Data shown:

========================

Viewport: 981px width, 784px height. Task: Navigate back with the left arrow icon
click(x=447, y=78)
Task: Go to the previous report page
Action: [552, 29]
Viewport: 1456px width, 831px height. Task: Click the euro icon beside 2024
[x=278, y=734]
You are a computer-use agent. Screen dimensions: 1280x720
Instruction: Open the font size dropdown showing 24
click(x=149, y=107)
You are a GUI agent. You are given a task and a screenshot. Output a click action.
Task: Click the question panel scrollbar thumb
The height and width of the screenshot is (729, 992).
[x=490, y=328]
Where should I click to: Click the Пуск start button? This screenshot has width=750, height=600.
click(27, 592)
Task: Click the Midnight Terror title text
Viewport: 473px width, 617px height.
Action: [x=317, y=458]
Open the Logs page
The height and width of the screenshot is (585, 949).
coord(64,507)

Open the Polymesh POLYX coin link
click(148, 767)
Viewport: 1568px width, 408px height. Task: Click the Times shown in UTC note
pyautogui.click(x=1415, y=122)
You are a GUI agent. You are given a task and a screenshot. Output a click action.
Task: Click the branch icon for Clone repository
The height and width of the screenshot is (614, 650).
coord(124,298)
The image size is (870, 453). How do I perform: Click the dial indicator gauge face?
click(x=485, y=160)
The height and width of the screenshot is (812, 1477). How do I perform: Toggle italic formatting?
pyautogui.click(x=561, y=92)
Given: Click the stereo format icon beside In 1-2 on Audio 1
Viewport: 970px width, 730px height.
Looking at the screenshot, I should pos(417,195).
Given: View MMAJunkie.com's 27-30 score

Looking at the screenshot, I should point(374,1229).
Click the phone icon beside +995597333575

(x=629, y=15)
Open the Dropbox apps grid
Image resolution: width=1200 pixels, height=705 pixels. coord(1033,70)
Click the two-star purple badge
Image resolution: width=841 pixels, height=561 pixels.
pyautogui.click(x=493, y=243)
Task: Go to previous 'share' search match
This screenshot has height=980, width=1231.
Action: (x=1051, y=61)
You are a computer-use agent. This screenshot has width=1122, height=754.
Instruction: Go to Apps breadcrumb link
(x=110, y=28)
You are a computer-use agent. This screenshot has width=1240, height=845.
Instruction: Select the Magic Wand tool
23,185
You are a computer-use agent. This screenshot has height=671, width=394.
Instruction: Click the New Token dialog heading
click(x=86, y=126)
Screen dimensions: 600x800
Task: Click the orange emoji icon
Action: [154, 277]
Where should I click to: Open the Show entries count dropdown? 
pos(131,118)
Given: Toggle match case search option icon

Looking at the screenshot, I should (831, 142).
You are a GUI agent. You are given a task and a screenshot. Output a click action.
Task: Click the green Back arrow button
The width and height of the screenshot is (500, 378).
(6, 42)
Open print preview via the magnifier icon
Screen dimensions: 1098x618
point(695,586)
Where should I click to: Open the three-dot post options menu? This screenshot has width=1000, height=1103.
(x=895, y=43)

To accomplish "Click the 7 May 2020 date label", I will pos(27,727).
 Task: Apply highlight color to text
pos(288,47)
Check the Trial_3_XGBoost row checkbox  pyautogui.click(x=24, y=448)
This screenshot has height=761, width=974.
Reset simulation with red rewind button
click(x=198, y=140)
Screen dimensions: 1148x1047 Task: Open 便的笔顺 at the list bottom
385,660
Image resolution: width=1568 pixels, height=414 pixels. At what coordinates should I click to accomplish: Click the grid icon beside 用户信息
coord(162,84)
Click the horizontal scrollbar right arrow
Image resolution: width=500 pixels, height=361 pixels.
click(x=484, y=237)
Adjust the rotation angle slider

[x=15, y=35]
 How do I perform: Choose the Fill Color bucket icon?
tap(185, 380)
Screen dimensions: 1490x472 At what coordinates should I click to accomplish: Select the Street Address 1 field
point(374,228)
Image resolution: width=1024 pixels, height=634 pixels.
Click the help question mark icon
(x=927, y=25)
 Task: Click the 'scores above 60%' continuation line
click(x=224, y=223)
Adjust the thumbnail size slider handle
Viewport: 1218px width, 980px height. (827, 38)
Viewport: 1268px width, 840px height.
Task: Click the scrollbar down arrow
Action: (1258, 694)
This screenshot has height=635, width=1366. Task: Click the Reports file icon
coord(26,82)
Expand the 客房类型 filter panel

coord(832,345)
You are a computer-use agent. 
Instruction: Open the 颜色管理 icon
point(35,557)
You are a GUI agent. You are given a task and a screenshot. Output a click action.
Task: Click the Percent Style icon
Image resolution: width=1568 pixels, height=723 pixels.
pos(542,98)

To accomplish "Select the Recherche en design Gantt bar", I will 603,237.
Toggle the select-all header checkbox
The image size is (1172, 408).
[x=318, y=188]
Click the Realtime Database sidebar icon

========================

Exercise task: Could you rewrite the stretch of rows from the line containing "Image resolution: width=1568 pixels, height=414" through the end of the rows, replacing "Percent Style icon" with "Comma Style icon" and changing nothing else?

Solution:
Image resolution: width=1568 pixels, height=414 pixels. At what coordinates should I click to accomplish: Click the grid icon beside 用户信息
coord(162,84)
Click the horizontal scrollbar right arrow
Image resolution: width=500 pixels, height=361 pixels.
click(x=484, y=237)
Adjust the rotation angle slider

[x=15, y=35]
 How do I perform: Choose the Fill Color bucket icon?
tap(185, 380)
Screen dimensions: 1490x472 At what coordinates should I click to accomplish: Select the Street Address 1 field
point(374,228)
Image resolution: width=1024 pixels, height=634 pixels.
Click the help question mark icon
(x=927, y=25)
 Task: Click the 'scores above 60%' continuation line
click(x=224, y=223)
Adjust the thumbnail size slider handle
Viewport: 1218px width, 980px height. (827, 38)
Viewport: 1268px width, 840px height.
Task: Click the scrollbar down arrow
Action: (1258, 694)
This screenshot has height=635, width=1366. Task: Click the Reports file icon
coord(26,82)
Expand the 客房类型 filter panel

coord(832,345)
You are a computer-use agent. 
Instruction: Open the 颜色管理 icon
point(35,557)
You are a GUI agent. You are given a task and a screenshot. Output a click action.
Task: Click the Comma Style icon
Image resolution: width=1568 pixels, height=723 pixels.
pos(542,98)

To accomplish "Select the Recherche en design Gantt bar", I will 603,237.
Toggle the select-all header checkbox
The image size is (1172, 408).
[x=318, y=188]
Click the Realtime Database sidebar icon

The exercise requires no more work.